### Written task A
Answer the following from the article on risk management in the hotel industry:
(i) Which risk management issues does it describe as common to most sectors?
(ii) What do hotel management agreements between owners and operators create?
(iii) Instead of the assets that form the basis of their business, what do operators essentially own?
### Written task B
According to the article on risk management in the hotel industry, why must hotel companies' boards deal with myriad risks that present complex corporate governance issues?
### Written task C
Write out the passage of the article on risk management in the hotel industry from "Identifying and dealing" to "to manage them.", word for word.

### Supplied passage

⟨

Identifying and dealing with risk management and corporate governance in the hotel industry
April 2015 | SPECIAL REPORT: MANAGING RISK
Financier Worldwide Magazine
Hotel companies are no doubt faced with similar risks experienced by companies in other sectors. Certain risk management issues such as compliance with employment and financial regulations and merger control are common to most sectors. Yet the unique ownership and management structure within the hotel industry means that hotel companies’ boards must deal with myriad risks which, in turn, present complex corporate governance issues. In this article we identify some of these complex corporate governance issues, industry specific risks and ways to manage them.
Generally, hotel management agreements (HMA) between owners and operators create an agency relationship out of which arise fiduciary duties on the operator vis-à-vis the hotel owner. In addition, the operator’s board also needs to consider its employees, the environment in which it operates including applicable regulations, potential co-management companies and of course its own shareholders. The multiplicity of stakeholders and the ensuing obligations has the potential to create conflicts of interests. Coupled with the fact that operators generally do not own the assets that form the basis of their business (instead, they essentially own a portfolio of agency contracts), operators’ boards are faced with corporate governance considerations arising from such portfolios and the risks that each relationship with owners and other stakeholders entail.

⟩

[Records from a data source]
⟨

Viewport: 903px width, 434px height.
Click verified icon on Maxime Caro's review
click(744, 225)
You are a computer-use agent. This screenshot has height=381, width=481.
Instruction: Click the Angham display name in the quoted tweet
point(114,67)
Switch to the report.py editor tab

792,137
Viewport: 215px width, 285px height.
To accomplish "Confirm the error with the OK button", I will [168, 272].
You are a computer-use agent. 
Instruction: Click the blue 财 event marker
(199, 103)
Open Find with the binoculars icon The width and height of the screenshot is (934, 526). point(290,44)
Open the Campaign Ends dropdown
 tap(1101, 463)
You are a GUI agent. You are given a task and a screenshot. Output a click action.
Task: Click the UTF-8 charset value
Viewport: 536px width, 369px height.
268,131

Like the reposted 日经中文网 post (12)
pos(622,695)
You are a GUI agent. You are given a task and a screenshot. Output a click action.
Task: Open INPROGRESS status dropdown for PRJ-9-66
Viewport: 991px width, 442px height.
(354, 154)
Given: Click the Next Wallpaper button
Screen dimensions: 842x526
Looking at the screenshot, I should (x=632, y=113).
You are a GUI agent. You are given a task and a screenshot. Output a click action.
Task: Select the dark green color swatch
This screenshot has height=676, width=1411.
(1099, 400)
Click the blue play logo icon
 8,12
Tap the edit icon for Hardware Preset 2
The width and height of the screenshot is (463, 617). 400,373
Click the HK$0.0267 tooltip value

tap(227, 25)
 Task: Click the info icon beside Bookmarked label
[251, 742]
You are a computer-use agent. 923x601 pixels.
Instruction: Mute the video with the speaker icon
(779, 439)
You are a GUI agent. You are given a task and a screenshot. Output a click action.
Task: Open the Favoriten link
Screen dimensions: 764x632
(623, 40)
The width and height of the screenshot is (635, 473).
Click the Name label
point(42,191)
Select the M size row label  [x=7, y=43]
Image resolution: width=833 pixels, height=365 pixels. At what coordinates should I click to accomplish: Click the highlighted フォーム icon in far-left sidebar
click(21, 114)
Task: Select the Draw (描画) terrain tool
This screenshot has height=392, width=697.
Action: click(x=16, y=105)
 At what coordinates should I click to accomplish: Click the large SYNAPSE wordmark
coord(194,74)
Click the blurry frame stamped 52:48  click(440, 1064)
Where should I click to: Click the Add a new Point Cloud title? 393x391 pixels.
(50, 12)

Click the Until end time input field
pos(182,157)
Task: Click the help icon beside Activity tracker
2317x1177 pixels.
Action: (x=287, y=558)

⟩

### Final result A
(i) Compliance with employment and financial regulations, and merger control.
(ii) An agency relationship, out of which arise fiduciary duties on the operator vis-à-vis the hotel owner.
(iii) A portfolio of agency contracts.

### Final result B
The article attributes this to the unique ownership and management structure within the hotel industry. That structure means boards face myriad risks, which in turn present complex corporate governance issues.

### Final result C
Identifying and dealing with risk management and corporate governance in the hotel industry
April 2015 | SPECIAL REPORT: MANAGING RISK
Financier Worldwide Magazine
Hotel companies are no doubt faced with similar risks experienced by companies in other sectors. Certain risk management issues such as compliance with employment and financial regulations and merger control are common to most sectors. Yet the unique ownership and management structure within the hotel industry means that hotel companies’ boards must deal with myriad risks which, in turn, present complex corporate governance issues. In this article we identify some of these complex corporate governance issues, industry specific risks and ways to manage them.